A very strong contender for an actor most similar to the schizophrenic is an investment or venture capital firm (or trader). Both receive large amounts of potentially specious data and must interpret it in order to predict the future – a high-entropy proposition. All finance and investment relies on complex models and practices. All these models and practices are false: if one was true, there would be no such thing as a failed investment. All these same models are, to at least some degree, descriptive of what the market does, because they would not be used if they did not have some kind of predictive power. It remains to be seen whether this is because the models evolve with the market or the market evolves with the models. The issue here is data: I can’t guarantee you that my interpretation of market data will be accurate or not, but I can guarantee you that I have far less market data than an investment firm. Leaving entropy completely out of this, because we are all victims of high entropy when trying to predict the future: who will do better at reading the market, the person with less or the person with more data? In general, the odds would favour the person with more, and that is our last nail in the coffin of irrationality.
Hindsight is 20/20 they say, and failed investments eventually make sense when fully analysed. The problem is that they have to fail in order to determine holes in the model. The humans who developed the model have to have the humility to make necessary changes to the model to preclude such failures in the future. The model must be disseminated accurately and applied appropriately to have a chance of improving its predictive capability. Do these things happen? Occasionally. Normally, the same well-worn model tends to go back out into the field; its shortcomings described as a 1-in-100-year anomaly or a failure of interpretation. Is this rational?

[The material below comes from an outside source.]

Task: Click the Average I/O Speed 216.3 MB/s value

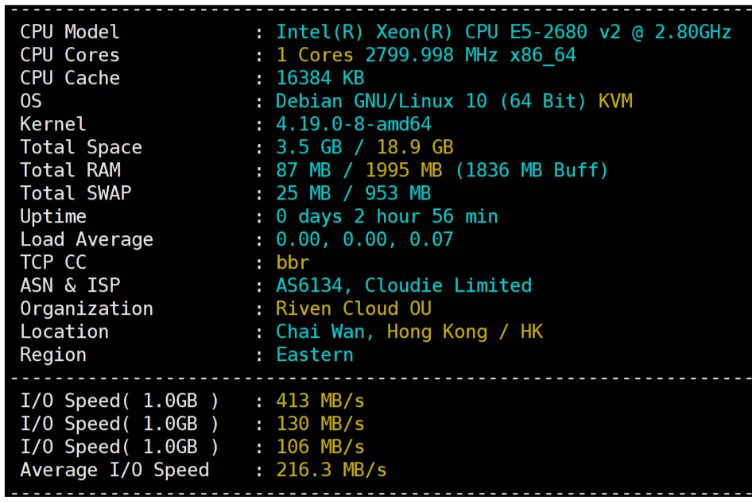Action: [331, 470]
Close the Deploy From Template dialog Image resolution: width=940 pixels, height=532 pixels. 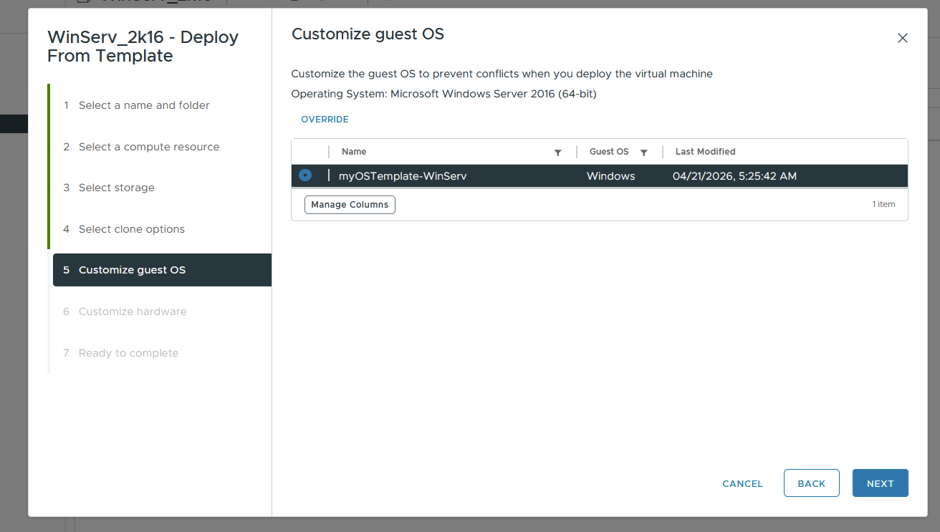tap(902, 38)
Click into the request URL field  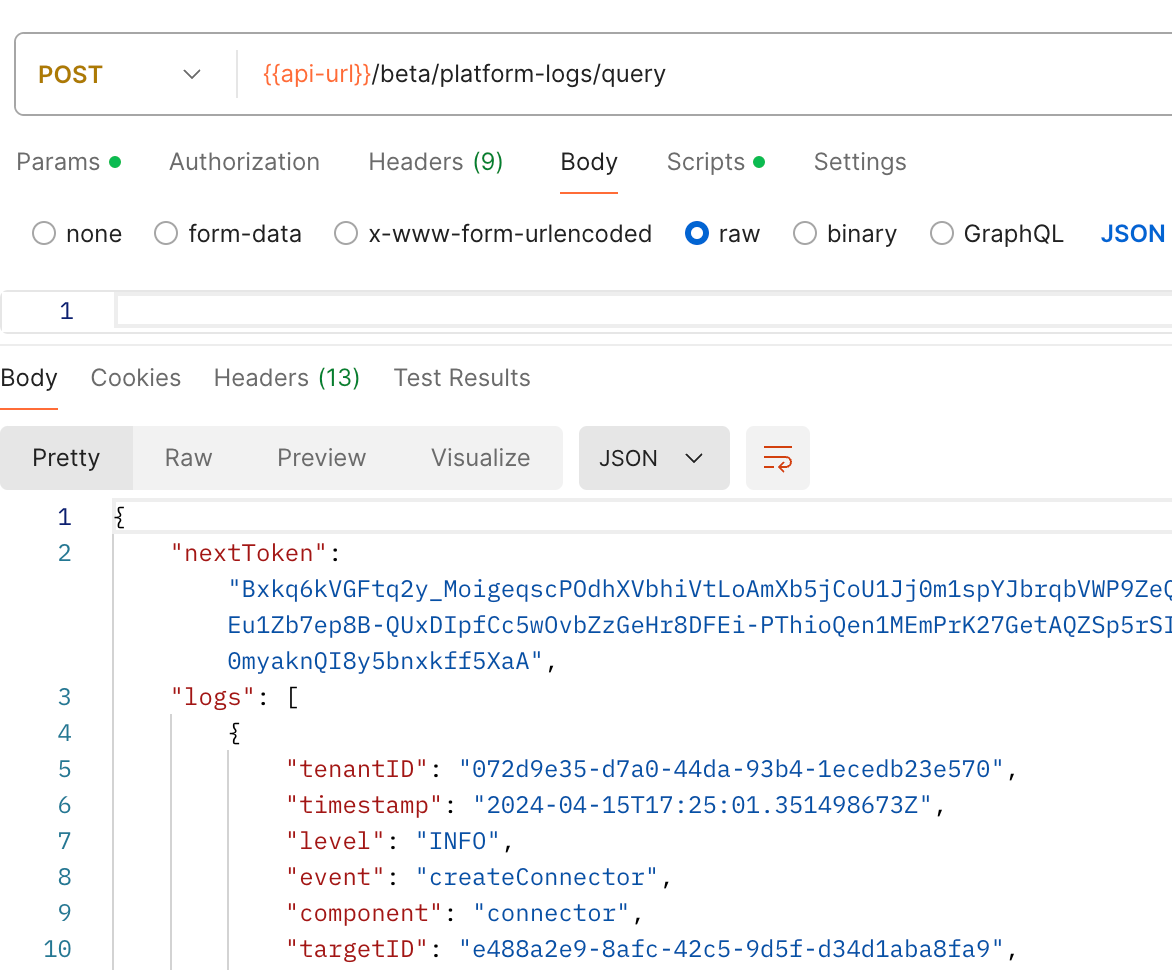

Depends on the environment – how many times had the model succeeded before? Depends on the entropy – was bad data entered into the model? Depends on the data – was there enough to give the model a chance of success? Indeed, hindsight is 20/20, and what was a rational investment choice is now seen, in the light of new data, to have been “irrational”. But was it? With just a little more data, the benefit of hindsight (low entropy), and the ability to understand the whole environment, we can certainly say the decision was wrong, but was it irrational? Not at all.
Environment, entropy, and data can actually be boiled down into one simple concept: information. Environment is the source of all data; entropy is the factor that affects an actor’s interpretation of data; the concepts of data and information are more or less the same. We can truthfully say that “all actors are rational depending on their information”. As an illustration, consider what happens to you after you die. In reality, it doesn't matter what you think, what matters is that you realise you are dealing with a situation in which the information has high entropy. You can easily agree that many people who see these words will believe something different than you about the topic. They will, if they disagree with you, consider your views irrational, and you theirs. If you reflect back on the reasons for which your views are rational, you can see the environment in which you were brought up, the experiences that reinforced the ideas you hold, and the data that you inserted into your mental model of how the world works in order to come to your rational conclusion. You can also transpose that experience directly to all the other people who come to this page and disagree with you. While the result is different, the information was not; while the end decision is rational to everyone who reads these words, it is not, necessarily, right.